STATED GOAL >>
Present every line of the records below as a numbered list, omitting any blank lines.

SOURCE DATA >>
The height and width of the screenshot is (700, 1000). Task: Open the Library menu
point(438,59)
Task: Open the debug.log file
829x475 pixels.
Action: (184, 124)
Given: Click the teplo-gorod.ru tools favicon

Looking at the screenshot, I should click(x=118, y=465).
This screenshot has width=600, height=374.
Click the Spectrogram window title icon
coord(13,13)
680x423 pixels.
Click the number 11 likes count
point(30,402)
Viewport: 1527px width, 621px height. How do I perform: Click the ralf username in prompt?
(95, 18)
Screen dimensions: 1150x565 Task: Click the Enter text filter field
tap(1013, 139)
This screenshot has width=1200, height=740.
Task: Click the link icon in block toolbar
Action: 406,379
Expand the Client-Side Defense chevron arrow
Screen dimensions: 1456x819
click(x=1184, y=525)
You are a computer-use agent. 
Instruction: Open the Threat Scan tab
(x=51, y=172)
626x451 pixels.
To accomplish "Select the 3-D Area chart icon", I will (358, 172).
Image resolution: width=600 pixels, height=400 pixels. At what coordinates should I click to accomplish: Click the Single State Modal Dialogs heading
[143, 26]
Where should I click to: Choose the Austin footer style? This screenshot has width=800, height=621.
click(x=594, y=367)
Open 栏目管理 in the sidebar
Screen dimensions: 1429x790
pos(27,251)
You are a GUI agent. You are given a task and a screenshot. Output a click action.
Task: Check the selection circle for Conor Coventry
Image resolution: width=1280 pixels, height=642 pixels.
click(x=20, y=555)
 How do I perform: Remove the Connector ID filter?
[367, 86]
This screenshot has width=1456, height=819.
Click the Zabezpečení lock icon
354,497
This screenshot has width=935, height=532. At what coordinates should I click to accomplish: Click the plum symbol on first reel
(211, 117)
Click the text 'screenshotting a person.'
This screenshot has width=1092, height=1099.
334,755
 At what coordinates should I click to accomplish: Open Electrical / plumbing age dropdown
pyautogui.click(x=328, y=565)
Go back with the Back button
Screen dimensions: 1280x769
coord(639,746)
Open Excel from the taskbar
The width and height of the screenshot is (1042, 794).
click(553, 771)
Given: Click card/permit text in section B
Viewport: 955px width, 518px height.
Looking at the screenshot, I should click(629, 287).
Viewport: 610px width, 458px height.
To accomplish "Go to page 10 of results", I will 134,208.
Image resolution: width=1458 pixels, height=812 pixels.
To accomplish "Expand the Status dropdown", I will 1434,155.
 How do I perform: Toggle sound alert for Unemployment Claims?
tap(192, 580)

IN RESPONSE >>
1. The height and width of the screenshot is (700, 1000). Task: Open the Library menu
2. point(438,59)
3. Task: Open the debug.log file
4. 829x475 pixels.
5. Action: (184, 124)
6. Given: Click the teplo-gorod.ru tools favicon
7. Looking at the screenshot, I should click(x=118, y=465).
8. This screenshot has width=600, height=374.
9. Click the Spectrogram window title icon
10. coord(13,13)
11. 680x423 pixels.
12. Click the number 11 likes count
13. point(30,402)
14. Viewport: 1527px width, 621px height. How do I perform: Click the ralf username in prompt?
15. (95, 18)
16. Screen dimensions: 1150x565 Task: Click the Enter text filter field
17. tap(1013, 139)
18. This screenshot has width=1200, height=740.
19. Task: Click the link icon in block toolbar
20. Action: 406,379
21. Expand the Client-Side Defense chevron arrow
22. Screen dimensions: 1456x819
23. click(x=1184, y=525)
24. You are a computer-use agent. 
25. Instruction: Open the Threat Scan tab
26. (x=51, y=172)
27. 626x451 pixels.
28. To accomplish "Select the 3-D Area chart icon", I will (358, 172).
29. Image resolution: width=600 pixels, height=400 pixels. At what coordinates should I click to accomplish: Click the Single State Modal Dialogs heading
30. [143, 26]
31. Where should I click to: Choose the Austin footer style? This screenshot has width=800, height=621.
32. click(x=594, y=367)
33. Open 栏目管理 in the sidebar
34. Screen dimensions: 1429x790
35. pos(27,251)
36. You are a GUI agent. You are given a task and a screenshot. Output a click action.
37. Task: Check the selection circle for Conor Coventry
38. Image resolution: width=1280 pixels, height=642 pixels.
39. click(x=20, y=555)
40.  How do I perform: Remove the Connector ID filter?
41. [367, 86]
42. This screenshot has width=1456, height=819.
43. Click the Zabezpečení lock icon
44. 354,497
45. This screenshot has width=935, height=532. At what coordinates should I click to accomplish: Click the plum symbol on first reel
46. (211, 117)
47. Click the text 'screenshotting a person.'
48. This screenshot has width=1092, height=1099.
49. 334,755
50.  At what coordinates should I click to accomplish: Open Electrical / plumbing age dropdown
51. pyautogui.click(x=328, y=565)
52. Go back with the Back button
53. Screen dimensions: 1280x769
54. coord(639,746)
55. Open Excel from the taskbar
56. The width and height of the screenshot is (1042, 794).
57. click(553, 771)
58. Given: Click card/permit text in section B
59. Viewport: 955px width, 518px height.
60. Looking at the screenshot, I should click(629, 287).
61. Viewport: 610px width, 458px height.
62. To accomplish "Go to page 10 of results", I will 134,208.
63. Image resolution: width=1458 pixels, height=812 pixels.
64. To accomplish "Expand the Status dropdown", I will 1434,155.
65.  How do I perform: Toggle sound alert for Unemployment Claims?
66. tap(192, 580)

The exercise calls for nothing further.